Over the past few years, the idea of virtualization technology has become a more common phrase among IT professionals. The main concept behind this technology is to enable the abstraction or decoupling of application payload from the underlying distributed physical host resource (Buyyaa et al., 2009; Popek & Goldberg, 1974). This simply means that the physical resources can be presented in the form of either logical or virtual resources depending on individual choices. Furthermore, some of the advantages of implementing virtualization technology are to assist cloud resource providers to reduce costs through improved machine utilization, reduced administration time and infrastructure costs. By introducing a suitable management mechanism on top of this virtualization functionality (as we have proposed in this paper), the provisioning of the logical resources could be made dynamic that is, the logical resource could be made either bigger or smaller in accordance with cloud user demand (elastic property of the cloud). To enable a truly cloud computing system, each computing resource element should be capable of being dynamically provisioned and managed in real-time based on the concept of dynamic provisioning as it applies to cloud computing. This abstraction actually forms the bases of the proposed conceptual framework as presented in Section 3.

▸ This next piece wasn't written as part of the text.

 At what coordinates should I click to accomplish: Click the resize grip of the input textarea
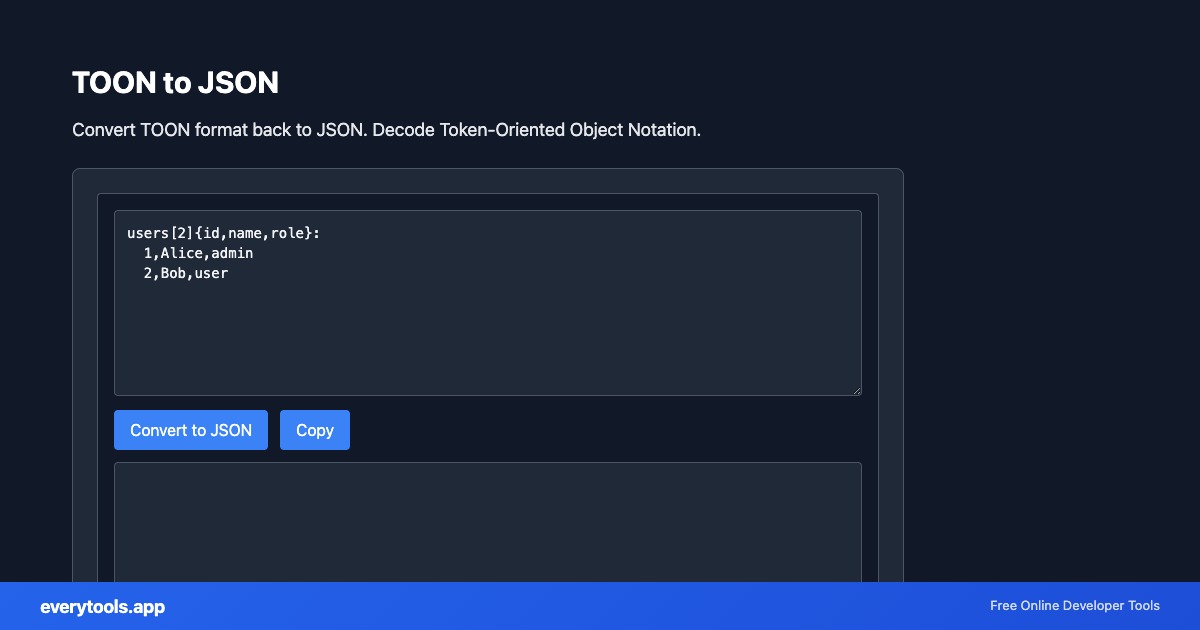[x=857, y=390]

To implement the concept of virtualization cloud developers often adopted and make use of the concept of an open source software framework for cloud computing that implements what is commonly referred to as Infrastructure as a Service (IaaS). This software framework is known as Hypervisor (Nurmi et al., 2009; Chisnall, 2009). A hypervisor, also called virtual machine manager (VMM), is one of many hardware virtualization techniques that allow multiple operating systems, termed guests, to run concurrently on a host machine. However, there are different infrastructures available for implementing virtualization for which we have different virtual infrastructure management software for that (Sotomayor et al., 2009).
This paper proposes a novel simulation framework for the cloud developers. There are two high level components in the proposed architecture which are the Manager process and Worker process. The Manager is assigned the role of cluster controller while the worker is assigned the role of node controller in the new system. The focus of the work however, is to develop a framework model that will allow dynamically the mapping of VMs onto physical hosts depending upon the resource requirements of the VMs and their availability on the physical hosts. The cloud resources to be considered include machines, network, storage, operating systems, application development environments, and application programs.
The remainder of the paper is organized as follows. In Section 2, a survey of related work on cloud and eucalyptus cloud environment is presented. The proposed system architecture and model is described in Section 3, and in Section 4, an in-depth description of VM allocation and rule-based mapping algorithm based on set theoretic concept is presented. Theoretical derivation of performance evaluation metrics for the proposed system is derived in Section 5. Finally, Section 6 offers concluding remarks on the work.